## TEXT EXCERPT

==*==

During my graduate studies at Texas A&M, I was involved with the Texas A&M Food Science Club, the Institute of Food Technologists, IFT, and the American Meat Science Association. I also eventually became heavily involved with the IFT Student Association.
All these societies helped me to develop soft skills and build my network, both personally and professionally.
How do you feel your time as a food science and technology student helped shape your career path?
The foundational knowledge I learned about food science, the food industry and the guidance from professors in the department helped me determine that product development was the career path I wanted to pursue.
What do you like best about your job? What surprised you the most about it?
I like that no two days are the same. I am a person who does best in a dynamic setting and product development keeps me on my toes.
The high level of soft skills that you need to perform your job on top of technical skills was a surprise to me. There is a level of emotional intelligence needed that is incredibly beneficial, but you really need to work on building those soft skills.
Did you have any key experiences or people profoundly influence your life?
I know what it’s like to be hungry and not know if you’ll have a meal. I have made a commitment to my work and personal life to dedicate what I can with the time I am given to help ensure that others have food on their table. I love that I get to help create food that will feed someone.

==*==

## EXERCISES
**a.** What career path did the interviewee decide to pursue, according to the interview excerpt?
**b.** Summarize the interview excerpt in two sentences.

## MATERIAL SHOWN

==*==

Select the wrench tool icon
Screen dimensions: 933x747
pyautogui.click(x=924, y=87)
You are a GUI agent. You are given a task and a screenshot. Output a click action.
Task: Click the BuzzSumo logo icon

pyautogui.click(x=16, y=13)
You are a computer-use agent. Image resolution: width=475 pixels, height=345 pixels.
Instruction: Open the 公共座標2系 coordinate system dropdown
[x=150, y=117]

==*==

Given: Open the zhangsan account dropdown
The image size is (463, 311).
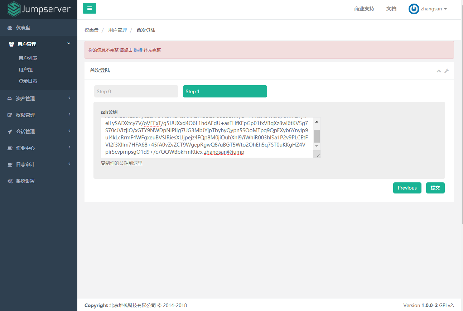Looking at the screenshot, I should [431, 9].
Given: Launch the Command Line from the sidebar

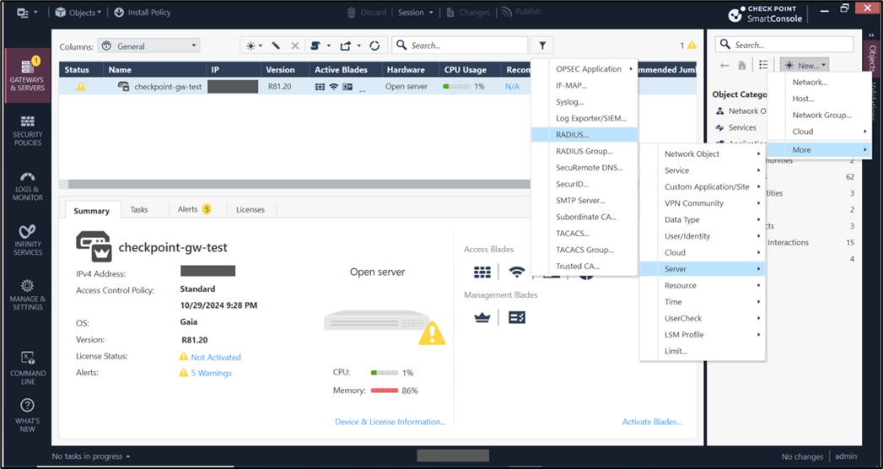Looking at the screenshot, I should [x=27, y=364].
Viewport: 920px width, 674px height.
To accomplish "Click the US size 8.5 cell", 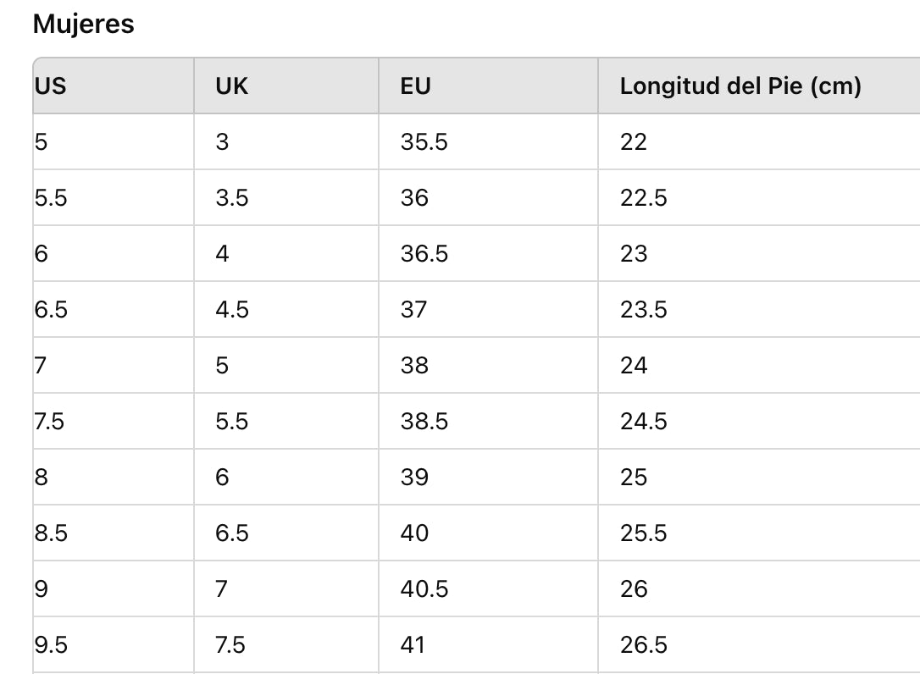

==*==

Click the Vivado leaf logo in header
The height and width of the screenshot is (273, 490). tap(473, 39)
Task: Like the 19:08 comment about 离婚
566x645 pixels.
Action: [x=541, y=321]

==*==

## OUTPUTS FOR THE TASKS
**a.** Product development.

**b.** During graduate studies at Texas A&M, the interviewee joined several food science societies, which helped develop soft skills and a network. Knowledge gained as a student and guidance from professors led to a career in product development, a job the interviewee values for its variety and for the chance to help feed people, having known what it is like to be hungry.